Guardarsi negli occhi quando ci si bacia è tempo perso

di Roberto Gervaso
3 Minuti di Lettura
Giovedì 20 Settembre 2018, 09:56
L'incontro fra Scott e Zelda, nell'estate del 1918 a Montgomery, fu casuale. E, come tanti incontri casuali, ebbe sviluppi imprevedibili. Non una beffa del destino, ma, forse una sua scelta, che fornì la trama al primo capitolo di un romanzo che appassionò tutta l'America negli anni più spensierati: quelli ruggenti.
Scott indossava l'uniforme di sottotenente, confezionata su misura da un celebre sarto. N'era fiero, e si vedeva. In divisa si sentiva ancora più importante e più affascinante, ma avrebbe fatto colpo anche senza. Un Apollo irresistibile: i capelli neri, imparzialmente divisi da un riga perfetta, la fronte ampia e luminosa, le sopracciglia nere della stessa intensità e dello stesso colore degli occhi, acuti e mobili. Il naso scolpito con il cesello, le labbra minute, più esangui che sanguigne, il sorriso un po' obliquo di chi invita l'interlocutore a sfidarlo, di chi, sicuro di sé, vuole disarmare colui che gli sta di fronte, più per dimostrare la sua superiorità che per irretirlo e dominarlo.
Anche Zelda abbiamo visto era bella, bellissima. Gli zigomi prominenti facevano risaltare gli occhi profondi e ironici, come la bocca, troppo carica di rossetto, socchiusa ed enigmatica, il naso appuntito e impertinente, la pelle di pesca.
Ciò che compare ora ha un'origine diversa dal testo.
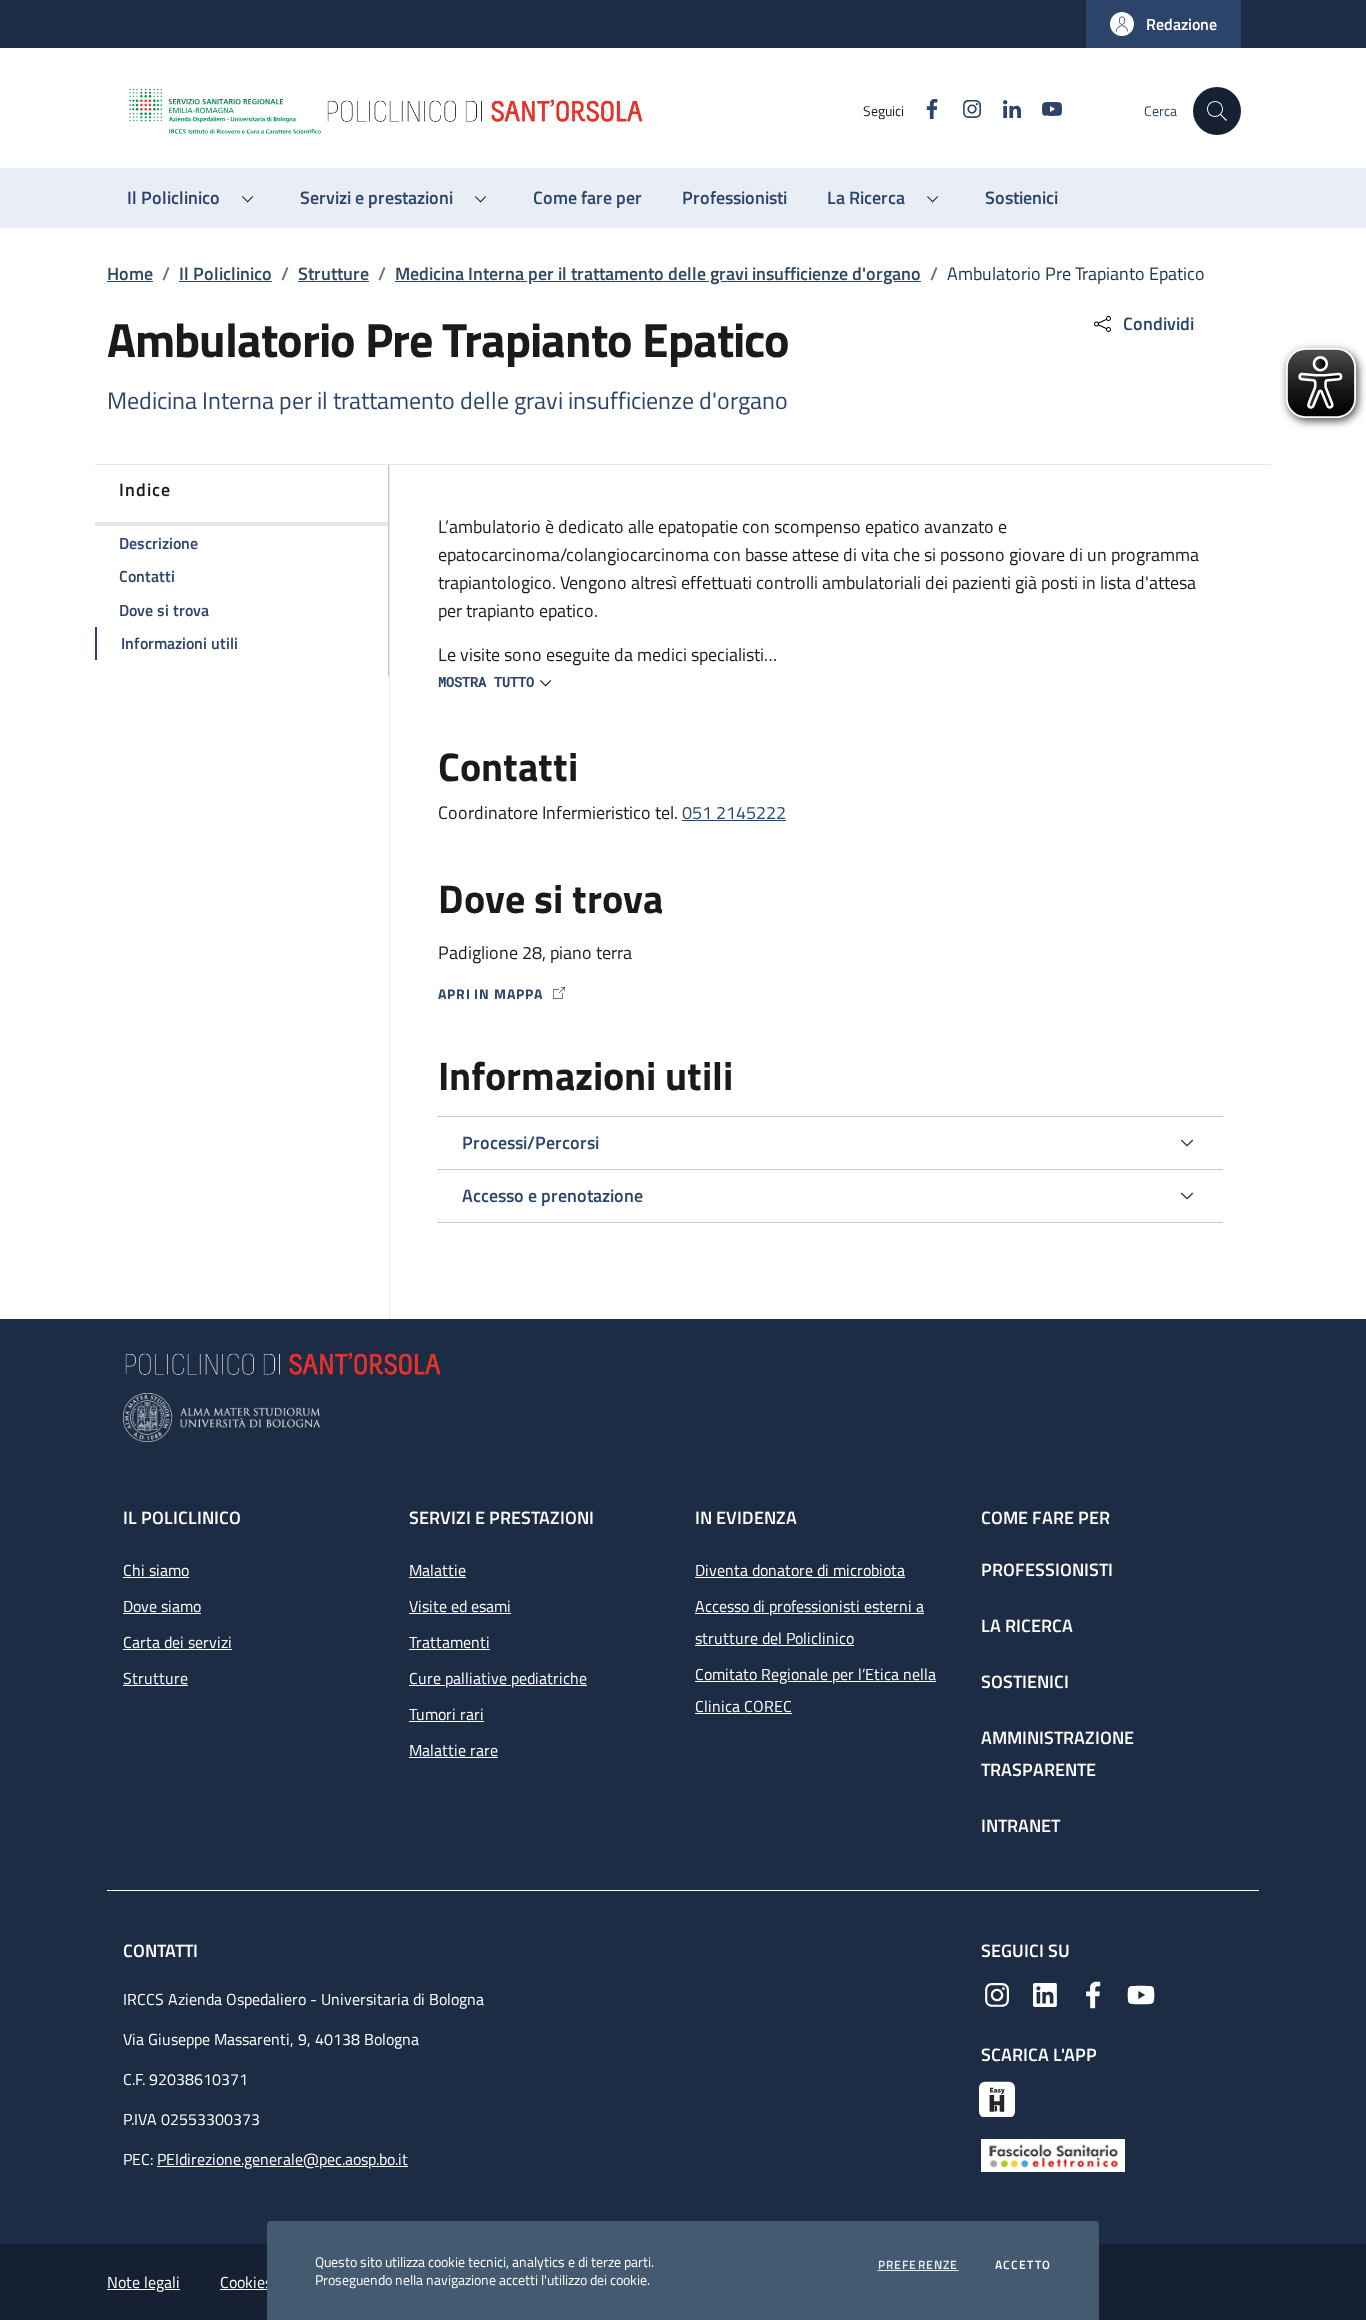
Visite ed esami (460, 1606)
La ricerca (1027, 1625)
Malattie (437, 1570)
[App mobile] (997, 2097)
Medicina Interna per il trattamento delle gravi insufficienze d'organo (658, 273)
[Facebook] (1093, 1993)
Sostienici (1025, 1681)
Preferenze (918, 2265)
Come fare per (1045, 1517)
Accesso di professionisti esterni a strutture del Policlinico (809, 1622)
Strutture (333, 273)
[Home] (494, 111)
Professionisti (1047, 1569)
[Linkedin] (1045, 1993)
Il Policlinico (225, 273)
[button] (1163, 24)
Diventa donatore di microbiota (800, 1570)
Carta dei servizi (177, 1642)
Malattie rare (453, 1750)
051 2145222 (734, 812)
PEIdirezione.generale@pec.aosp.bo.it (282, 2159)
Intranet (1020, 1825)
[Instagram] (997, 1993)
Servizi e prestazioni (501, 1517)
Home (130, 273)
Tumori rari (446, 1714)
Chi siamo (156, 1570)
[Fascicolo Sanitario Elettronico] (1053, 2153)
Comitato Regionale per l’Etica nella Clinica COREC (815, 1690)
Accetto (1023, 2265)
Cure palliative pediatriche (498, 1678)
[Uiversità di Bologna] (683, 1417)
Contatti (162, 1950)
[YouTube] (1141, 1993)
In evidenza (746, 1517)
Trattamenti (449, 1642)
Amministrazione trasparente (1057, 1753)
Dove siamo (162, 1606)
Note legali (143, 2282)
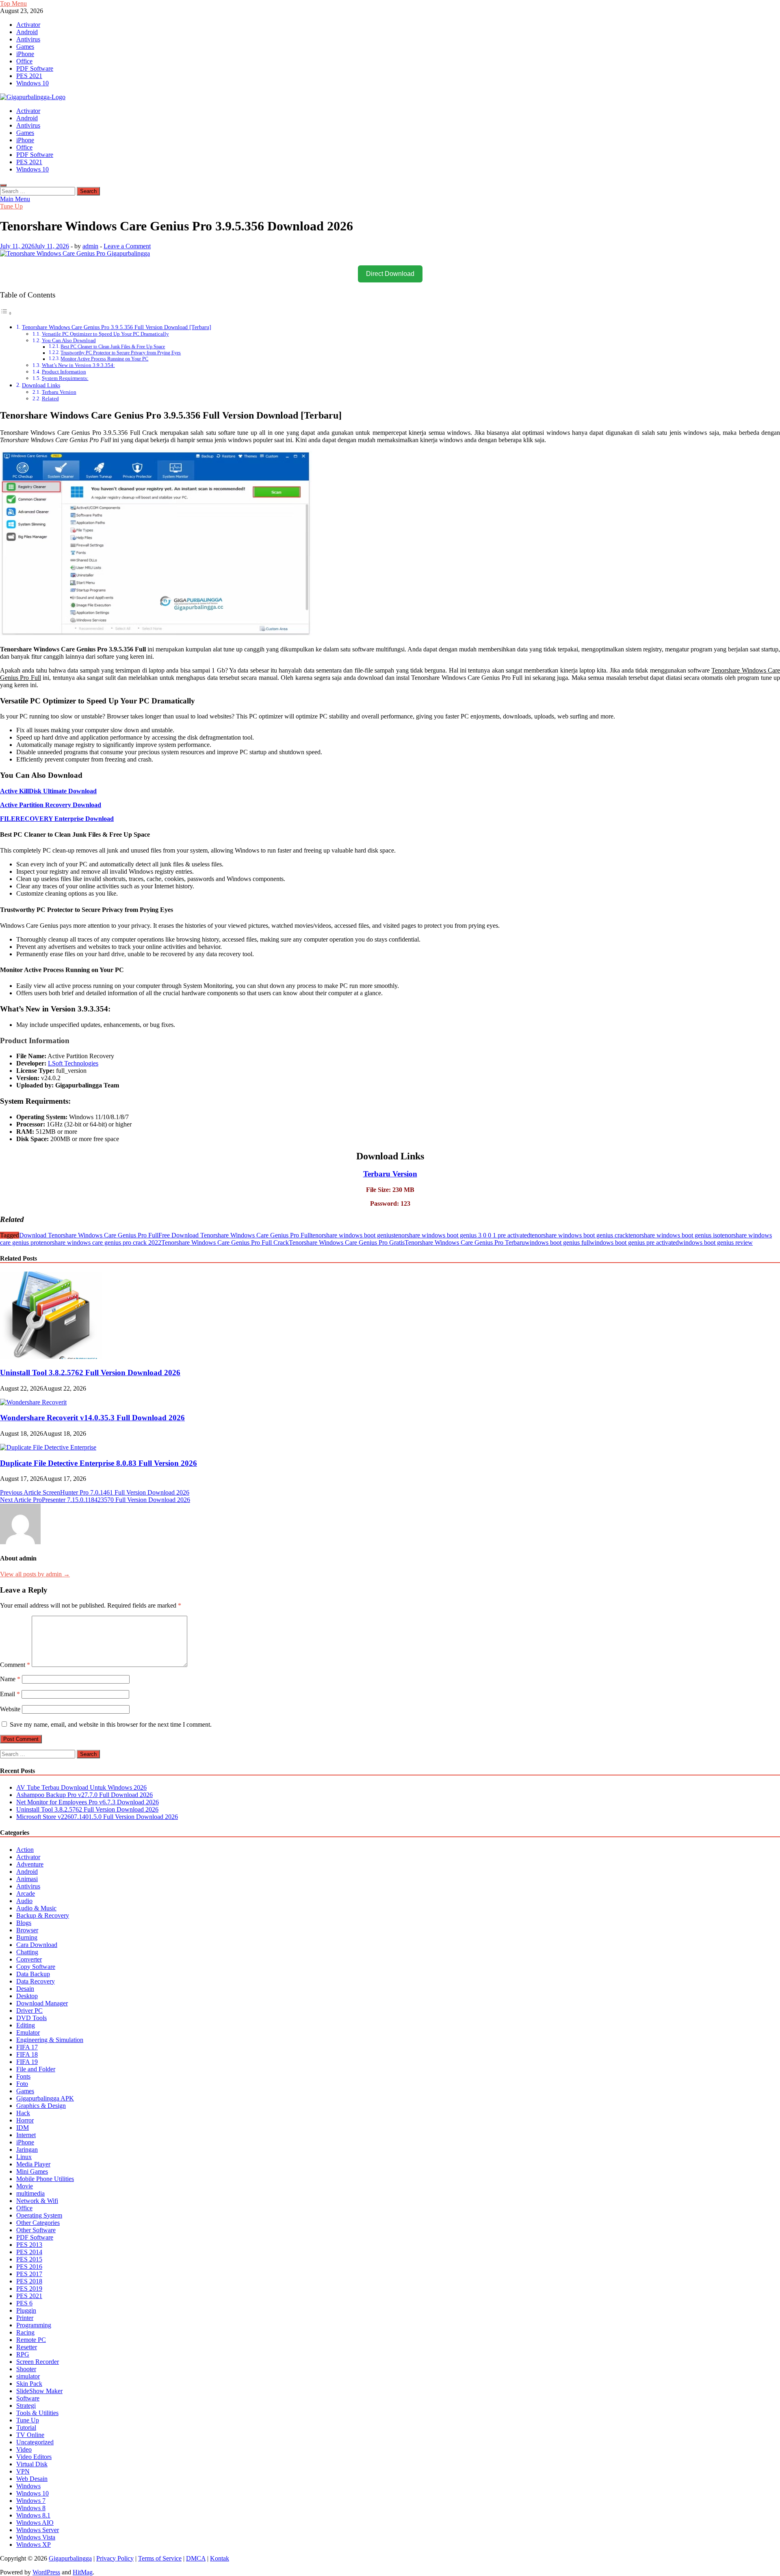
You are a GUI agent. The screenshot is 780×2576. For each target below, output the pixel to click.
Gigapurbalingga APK (45, 2098)
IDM (22, 2127)
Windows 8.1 (33, 2515)
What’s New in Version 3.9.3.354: (78, 365)
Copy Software (35, 1966)
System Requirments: (65, 378)
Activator (28, 24)
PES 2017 (29, 2273)
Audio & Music (36, 1908)
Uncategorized (35, 2442)
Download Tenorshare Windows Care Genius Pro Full (88, 1235)
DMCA (196, 2558)
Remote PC (31, 2339)
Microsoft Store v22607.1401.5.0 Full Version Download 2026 (97, 1816)
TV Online (30, 2434)
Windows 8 (31, 2507)
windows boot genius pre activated (634, 1242)
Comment (15, 1664)
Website (10, 1709)
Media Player (33, 2164)
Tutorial (26, 2427)
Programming (33, 2325)
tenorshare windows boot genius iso (674, 1235)
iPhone (25, 53)
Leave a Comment (127, 246)
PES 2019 (29, 2288)
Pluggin (26, 2310)
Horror (25, 2120)
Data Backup (33, 1974)
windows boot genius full (557, 1242)
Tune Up (11, 206)
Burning (26, 1937)
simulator (28, 2376)
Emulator (28, 2032)
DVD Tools (31, 2017)
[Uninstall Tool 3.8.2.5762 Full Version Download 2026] (51, 1356)
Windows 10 (32, 83)
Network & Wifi (37, 2200)
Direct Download (390, 273)
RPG (22, 2354)
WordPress (46, 2572)
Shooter (26, 2368)
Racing (25, 2332)
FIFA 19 (27, 2061)
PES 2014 (29, 2251)
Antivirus (28, 39)
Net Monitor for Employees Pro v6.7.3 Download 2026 (87, 1802)
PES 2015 (29, 2259)
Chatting (27, 1952)
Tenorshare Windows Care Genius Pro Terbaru (465, 1242)
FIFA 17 (27, 2047)
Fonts (23, 2076)
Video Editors (34, 2456)
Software (27, 2398)
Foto (22, 2083)
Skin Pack (29, 2383)
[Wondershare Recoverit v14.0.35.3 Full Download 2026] (33, 1402)
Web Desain (32, 2478)
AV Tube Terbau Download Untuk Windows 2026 (81, 1787)
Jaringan (27, 2149)
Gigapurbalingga (70, 2558)
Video (24, 2449)
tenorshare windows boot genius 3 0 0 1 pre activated (462, 1235)
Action (25, 1849)
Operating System (39, 2215)
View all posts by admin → (35, 1574)
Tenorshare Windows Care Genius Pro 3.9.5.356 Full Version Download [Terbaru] (116, 327)
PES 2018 (29, 2281)
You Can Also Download (69, 340)
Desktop (27, 1995)
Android (27, 31)
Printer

Una maschietta decisa a bruciare le tappe, a farsi amare da chi ama, ma anche da chi non ama, a diventare un personaggio una protagonista del suo tempo, compagna e musa di un uomo che la capisca e la rapisca, trascinandola con sé in quella fabbrica dei sogni, ma anche di chance, che era New York.
Ma Scott non era ancora pronto. Zelda gli piaceva (e a chi non piaceva?), ma non al punto di giocare con lei la grande partita del cuore e della vita, di chiederla in moglie. Lo intrigava, e un po' lo sconcertava quel suo modo di fare, o di non fare, capriccioso e temerario, quel suo civettare, fino a metterlo in imbarazzo, con chi le parlava o l'ascoltava. O, forse, temeva di non essere corrisposto, o di non esserlo abbastanza. Se lei gli avesse detto di no o, peggio, lo avesse preso in giro? Se gli si fosse concessa, e poi negata? Se ne avesse fatto prima il suo uomo, poi il suo ostaggio o, peggio, il suo zimbello? Quale smacco per l'immenso e permaloso orgoglio di Scott?

Lui partì; poi, tornò. La scintilla divenne fiamma e il fuoco si accese e si consumò a letto. Lei, secondo la biografa Jeffrey Mayers, non era più vergine, da almeno quattro anni, e se non prese l'iniziativa, non la scoraggiò. Lui ne fu insieme contrariato e lusingato. Contrariato perché nessuna schermaglia aveva preceduto l'amplesso. Zelda si era buttata fra le sue braccia istintivamente e impetuosamente. L'aveva voluto e non s'era pentita. Lusingato perché Zelda non era una maschietta qualunque: era la più avvenente, corteggiata ragazza di Montgomery. Non solo: pendeva dalle sue labbra e lo colmava di attenzioni. Era sempre con lui. Per le strade lo esibiva come un trofeo e se ne mostrava fiera e gelosa. Guai se qualche amica gli ammiccava o gli sorrideva e guai se lui rispondeva a sguardi. Zelda, di Fitzgerald non era più invaghita: era in piena estasi amorosa. Al suo fianco, si sentiva felice. Lontano da lui, infelicissima, lo sognava a occhi aperti.